--- How to complete this task ---
Within the data below, find the string "location" and return each line where it occurs.

Dataset excerpts:

++++++++++

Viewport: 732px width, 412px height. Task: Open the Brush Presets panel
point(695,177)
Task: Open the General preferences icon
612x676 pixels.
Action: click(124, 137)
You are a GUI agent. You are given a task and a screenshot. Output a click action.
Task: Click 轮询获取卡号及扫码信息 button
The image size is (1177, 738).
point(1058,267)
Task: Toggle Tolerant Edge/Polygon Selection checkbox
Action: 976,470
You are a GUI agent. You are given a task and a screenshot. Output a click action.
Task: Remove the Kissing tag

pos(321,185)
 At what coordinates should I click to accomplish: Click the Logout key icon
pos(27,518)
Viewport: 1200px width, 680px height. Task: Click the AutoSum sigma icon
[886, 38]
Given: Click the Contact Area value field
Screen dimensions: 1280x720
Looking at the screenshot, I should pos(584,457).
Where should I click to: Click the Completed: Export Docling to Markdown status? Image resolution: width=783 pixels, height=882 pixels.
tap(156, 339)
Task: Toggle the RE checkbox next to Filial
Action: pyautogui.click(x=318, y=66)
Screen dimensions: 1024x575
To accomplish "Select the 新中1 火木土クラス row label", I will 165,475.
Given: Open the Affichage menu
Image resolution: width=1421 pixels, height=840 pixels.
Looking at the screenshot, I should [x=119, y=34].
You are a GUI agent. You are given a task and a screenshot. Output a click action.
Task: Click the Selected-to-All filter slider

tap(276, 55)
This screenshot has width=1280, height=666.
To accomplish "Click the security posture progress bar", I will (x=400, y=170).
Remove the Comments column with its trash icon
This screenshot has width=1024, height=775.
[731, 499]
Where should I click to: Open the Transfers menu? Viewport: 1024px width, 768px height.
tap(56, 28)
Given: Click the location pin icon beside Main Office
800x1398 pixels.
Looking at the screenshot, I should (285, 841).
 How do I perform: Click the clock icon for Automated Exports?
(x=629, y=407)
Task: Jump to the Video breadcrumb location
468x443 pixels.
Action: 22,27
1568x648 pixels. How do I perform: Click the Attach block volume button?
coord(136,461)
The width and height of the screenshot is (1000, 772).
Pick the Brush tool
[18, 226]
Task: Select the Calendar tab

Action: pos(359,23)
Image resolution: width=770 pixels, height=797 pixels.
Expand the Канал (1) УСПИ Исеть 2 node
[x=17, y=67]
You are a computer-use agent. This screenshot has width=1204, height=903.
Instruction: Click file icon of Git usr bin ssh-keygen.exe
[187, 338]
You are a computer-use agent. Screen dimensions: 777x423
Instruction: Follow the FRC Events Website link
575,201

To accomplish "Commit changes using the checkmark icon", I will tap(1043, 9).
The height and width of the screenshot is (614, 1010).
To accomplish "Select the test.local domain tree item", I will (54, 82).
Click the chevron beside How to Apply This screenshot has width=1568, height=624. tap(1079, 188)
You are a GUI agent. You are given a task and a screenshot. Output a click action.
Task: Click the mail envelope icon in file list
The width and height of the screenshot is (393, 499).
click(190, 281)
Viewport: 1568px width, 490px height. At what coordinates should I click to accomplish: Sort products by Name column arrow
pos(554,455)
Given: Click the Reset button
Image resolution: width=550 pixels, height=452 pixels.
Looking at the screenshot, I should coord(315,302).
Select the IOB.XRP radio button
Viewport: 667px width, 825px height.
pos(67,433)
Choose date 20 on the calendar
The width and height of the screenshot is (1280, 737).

++++++++++

--- Response ---
Given: Click the location pin icon beside Main Office
Task: Jump to the Video breadcrumb location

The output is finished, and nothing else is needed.